## Problem requirements
Please reproduce the lines below word for word, leaving out the pictures.

## Records shown

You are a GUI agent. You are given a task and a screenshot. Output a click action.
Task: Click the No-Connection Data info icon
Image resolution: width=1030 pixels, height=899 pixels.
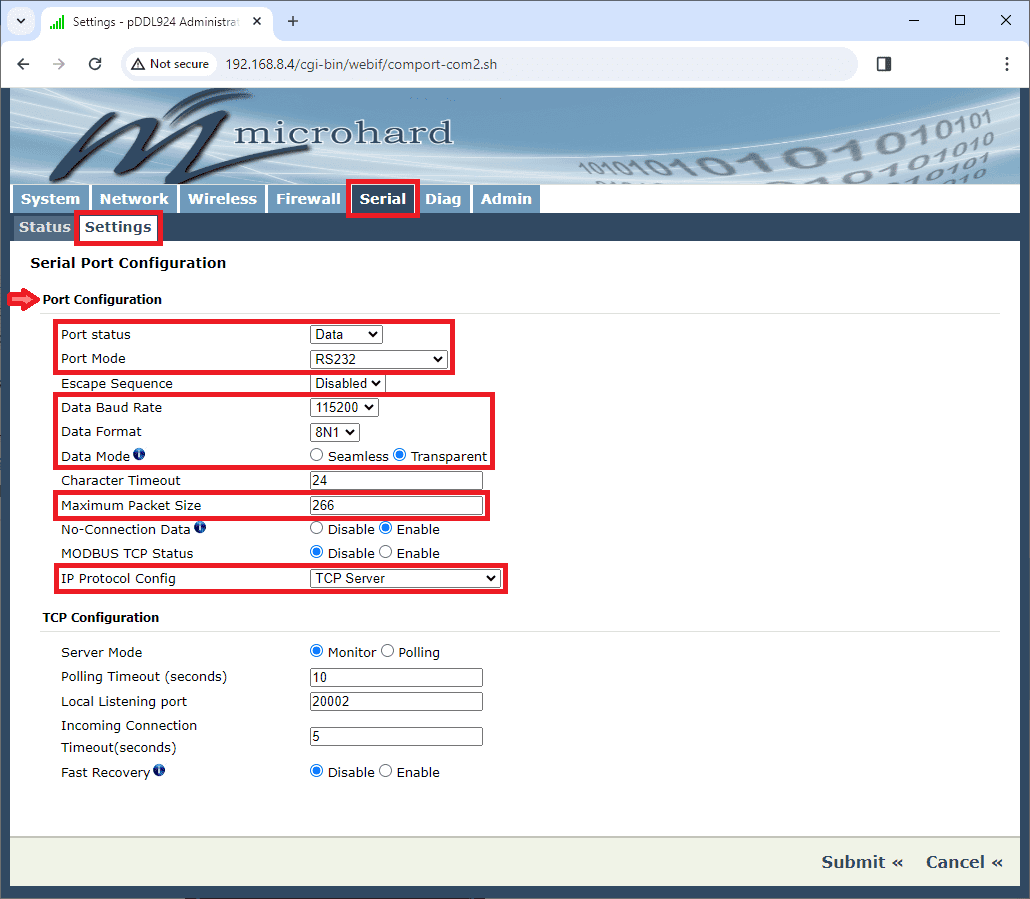pyautogui.click(x=200, y=528)
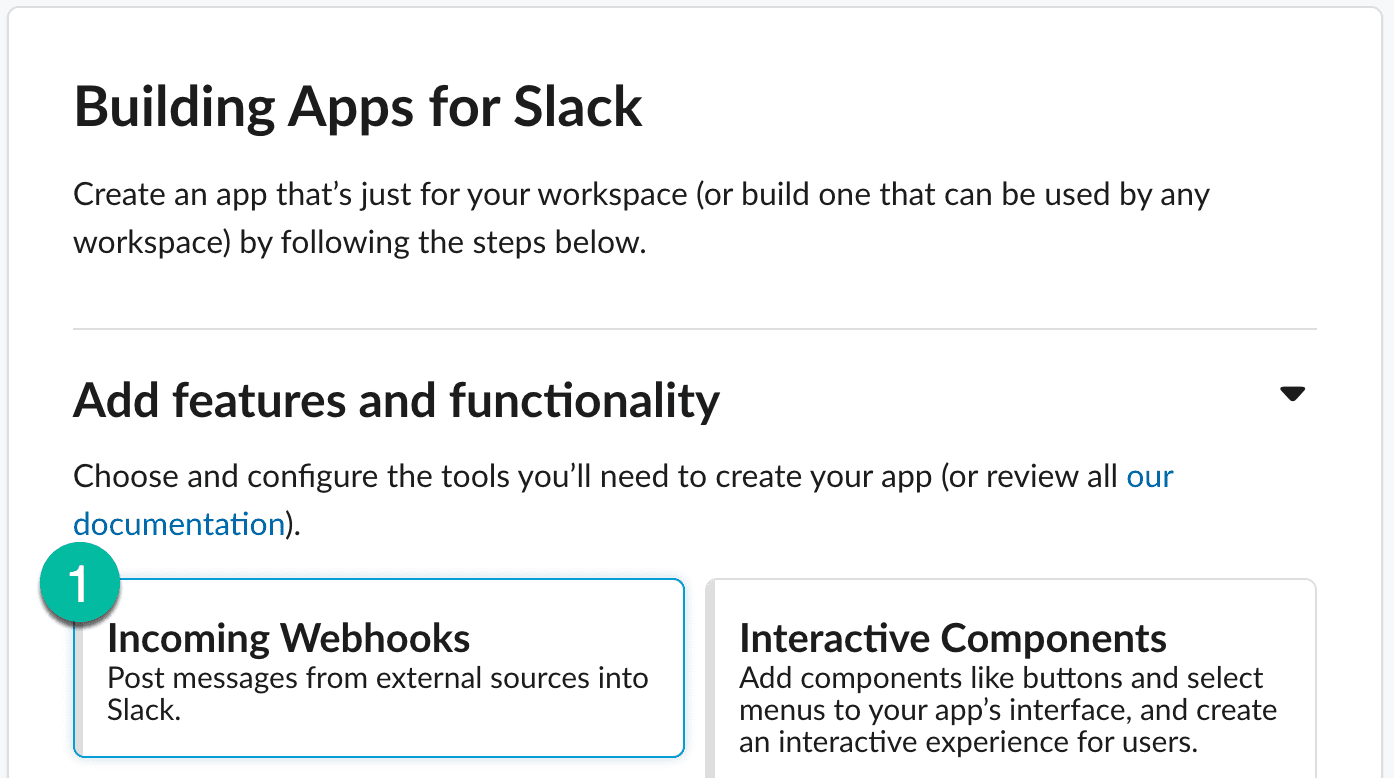This screenshot has height=778, width=1394.
Task: Click the word "Slack." ending the Webhooks description
Action: (144, 710)
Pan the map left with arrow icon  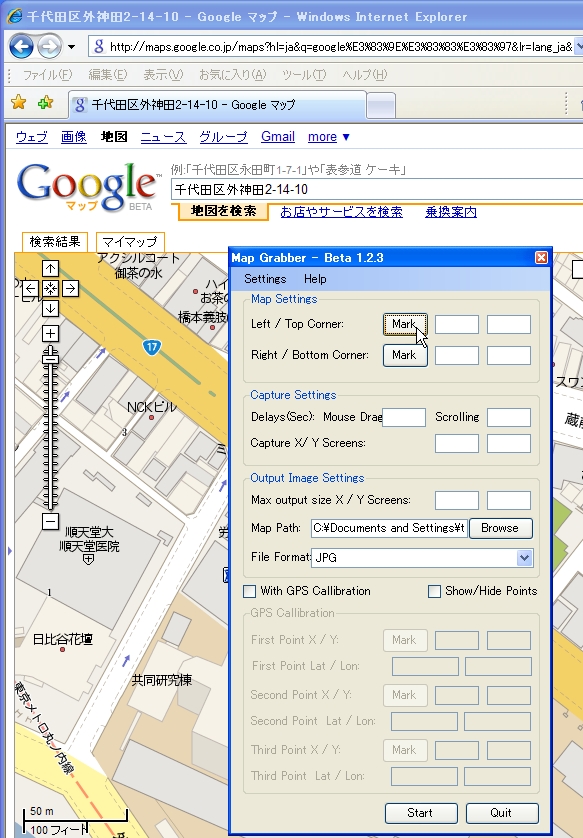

## Result of this exercise
You are a GUI agent. You are given a task and a screenshot. Output a click action.
Task: Click the No-Connection Data info icon
Image resolution: width=1030 pixels, height=899 pixels.
pyautogui.click(x=200, y=528)
This screenshot has height=778, width=1394.
Task: Click the word "Slack." ending the Webhooks description
Action: (144, 710)
Pan the map left with arrow icon  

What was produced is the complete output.